PROMPT: Arrange the listing as a Markdown table with the columns Row and Text, one numbered row per line with blank lines omitted. Include only the lines starting at the one containing "This screenshot has width=1568, height=718." and ending at the one containing "click(x=783, y=311)", both included.
begin RECORDS TO USE
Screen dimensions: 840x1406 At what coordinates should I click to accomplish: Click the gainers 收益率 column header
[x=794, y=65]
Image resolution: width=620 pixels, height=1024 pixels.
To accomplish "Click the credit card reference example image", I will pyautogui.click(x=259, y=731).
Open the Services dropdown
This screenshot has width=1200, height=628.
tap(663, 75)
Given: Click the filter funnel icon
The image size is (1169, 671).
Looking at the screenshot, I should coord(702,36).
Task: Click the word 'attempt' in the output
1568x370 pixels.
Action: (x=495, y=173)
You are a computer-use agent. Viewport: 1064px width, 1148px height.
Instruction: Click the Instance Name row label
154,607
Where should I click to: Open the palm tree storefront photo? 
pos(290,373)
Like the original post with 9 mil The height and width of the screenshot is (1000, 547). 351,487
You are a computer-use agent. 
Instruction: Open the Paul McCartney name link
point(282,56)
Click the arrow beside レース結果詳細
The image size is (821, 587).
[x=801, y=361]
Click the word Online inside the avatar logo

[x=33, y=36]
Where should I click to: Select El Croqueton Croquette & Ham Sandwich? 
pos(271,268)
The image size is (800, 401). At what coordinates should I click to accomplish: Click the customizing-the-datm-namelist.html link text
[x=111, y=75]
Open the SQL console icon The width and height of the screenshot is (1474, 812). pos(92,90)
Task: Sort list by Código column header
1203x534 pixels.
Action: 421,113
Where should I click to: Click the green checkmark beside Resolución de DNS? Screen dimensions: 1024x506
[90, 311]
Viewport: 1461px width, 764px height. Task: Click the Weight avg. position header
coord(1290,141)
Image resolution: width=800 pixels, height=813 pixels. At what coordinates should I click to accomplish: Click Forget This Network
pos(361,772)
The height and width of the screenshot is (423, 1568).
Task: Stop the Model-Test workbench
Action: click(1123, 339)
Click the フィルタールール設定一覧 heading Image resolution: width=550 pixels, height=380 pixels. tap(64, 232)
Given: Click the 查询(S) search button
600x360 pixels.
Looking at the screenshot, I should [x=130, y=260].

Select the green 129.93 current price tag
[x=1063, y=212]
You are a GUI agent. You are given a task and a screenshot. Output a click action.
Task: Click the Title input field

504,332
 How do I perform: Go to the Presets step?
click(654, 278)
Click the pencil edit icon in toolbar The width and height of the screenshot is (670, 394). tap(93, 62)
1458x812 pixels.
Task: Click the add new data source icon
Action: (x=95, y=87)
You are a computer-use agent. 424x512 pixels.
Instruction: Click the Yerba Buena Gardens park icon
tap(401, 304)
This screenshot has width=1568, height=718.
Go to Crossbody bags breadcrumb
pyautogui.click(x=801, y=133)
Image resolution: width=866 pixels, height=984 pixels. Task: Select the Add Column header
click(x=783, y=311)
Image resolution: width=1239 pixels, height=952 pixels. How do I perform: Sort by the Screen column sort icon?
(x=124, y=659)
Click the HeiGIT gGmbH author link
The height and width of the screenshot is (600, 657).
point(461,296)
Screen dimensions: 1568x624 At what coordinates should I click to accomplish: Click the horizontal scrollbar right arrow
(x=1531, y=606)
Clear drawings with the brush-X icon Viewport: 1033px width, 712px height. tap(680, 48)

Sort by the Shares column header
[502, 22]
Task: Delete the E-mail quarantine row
end RECORDS TO USE
EXPECTED OUTPUT:
| Row | Text |
|---|---|
| 1 | This screenshot has width=1568, height=718. |
| 2 | Go to Crossbody bags breadcrumb |
| 3 | pyautogui.click(x=801, y=133) |
| 4 | Image resolution: width=866 pixels, height=984 pixels. Task: Select the Add Column header |
| 5 | click(x=783, y=311) |